The current PR does help alleviate the problems of slow loading, timeouts, and high frontend aggregation pressure on the request monitoring page under large data volumes. The subsequent refresh logic fix is also valuable, as it prevents the end_ms from being fixed under a relative time range, which would otherwise cause the token and cost statistics not to update after a refresh.

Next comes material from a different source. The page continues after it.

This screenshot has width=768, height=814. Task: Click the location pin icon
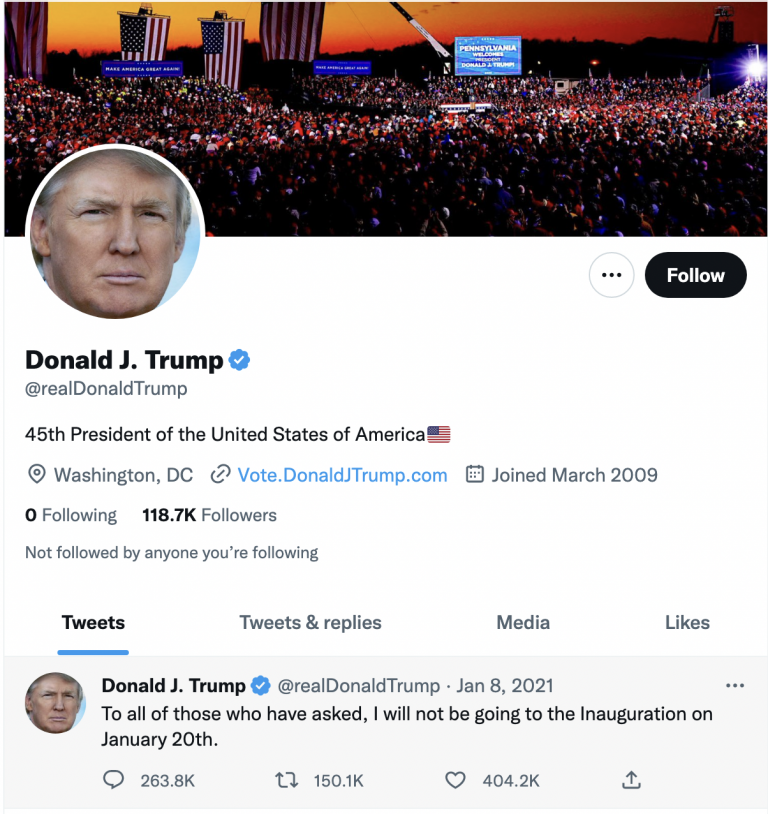coord(36,474)
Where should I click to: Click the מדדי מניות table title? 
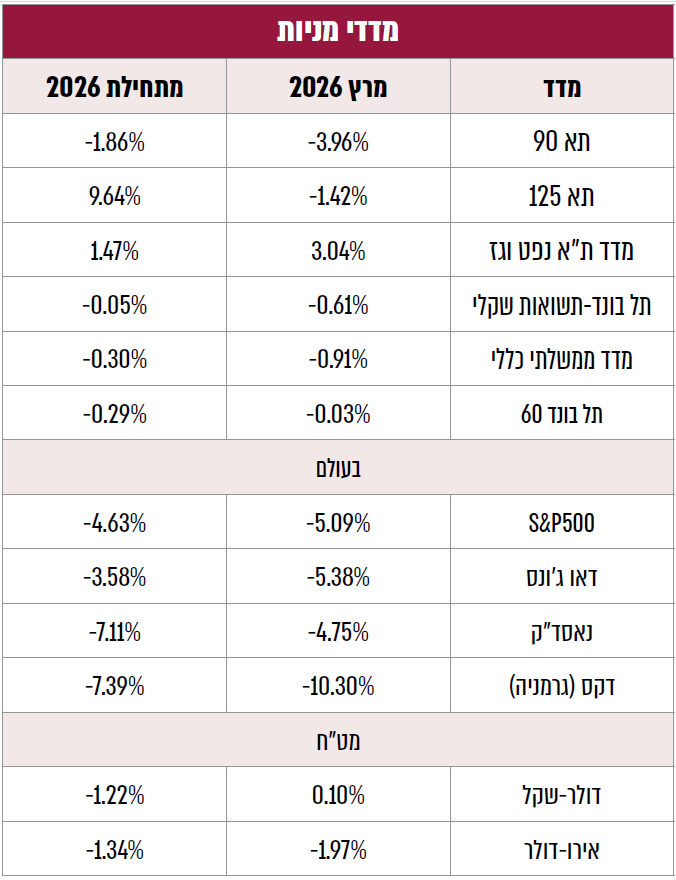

However, this PR affects the core data path of CPA-Manager request monitoring, so I’m not recommending merging it directly just yet. A few things still need to be addressed:

  1. Although the paginated endpoint has already been split out, the /summary endpoint may still return a large number of details grouped by dimensions such as account, provider, model, api key hash, source, etc. When there are many combinations of accounts, models, and API keys, the summary itself could still become a large payload. I’d suggest making the summary return only top-level statistics and offloading all detailed/breakdown data to the paginated endpoint as much as possible, or at least adding a limit / lazy-loading parameter.

  2. Please confirm that there is a hard upper limit for page_size on the backend to prevent excessively large values from causing internal DoS or putting too much pressure on SQLite. In addition, sort_key / sort_direction must be mapped through a backend whitelist and must not be directly concatenated from user-supplied values.

  3. Currently, the search performs a LIKE "%term%" query across multiple fields, which could be quite slow under large data volumes. I’d suggest documenting the performance boundaries for a large time range combined with search, restricting the time range when necessary, or considering indexes / FTS optimization later.

  4. GitHub is flagging hidden / bidirectional Unicode characters that need to be handled. Hidden Unicode characters should not remain in core code. Please clean them up or explain their specific source and impact.

  5. At this point, the change is no longer just a frontend refactoring; it introduces a set of stable management APIs. Tests need to be added for summary, pagination, filtering, sorting, page size limits, legacy fallback, etc., to avoid discrepancies in request monitoring statistics down the line.

@zly2006
Copy link
Copy Markdown
Author

zly2006 commented May 26, 2026

thanks for your review, I will fix them

@zly2006 zly2006 force-pushed the optimize-usage-conditional-requests branch from d741d30 to a34cfbb Compare May 26, 2026 11:27
@zly2006
Copy link
Copy Markdown
Author

zly2006 commented May 26, 2026

I have implemented the suggestions above. I tested manually and it works very well, but I have not manually looked through the code, I will review them later.

I have something to check with you, after using FTS 5, users cannot search with partial queries, e.g. if I want to search codex usages I cannot get it with "co" "code" etc, I have to input full query. Is this good enough for user experience? @seakee

@zly2006 zly2006 force-pushed the optimize-usage-conditional-requests branch from a34cfbb to 2f5b26c Compare May 26, 2026 11:31
@seakee
Copy link
Copy Markdown
Owner

seakee commented May 26, 2026

First of all, thank you again for this PR and for the follow-up updates.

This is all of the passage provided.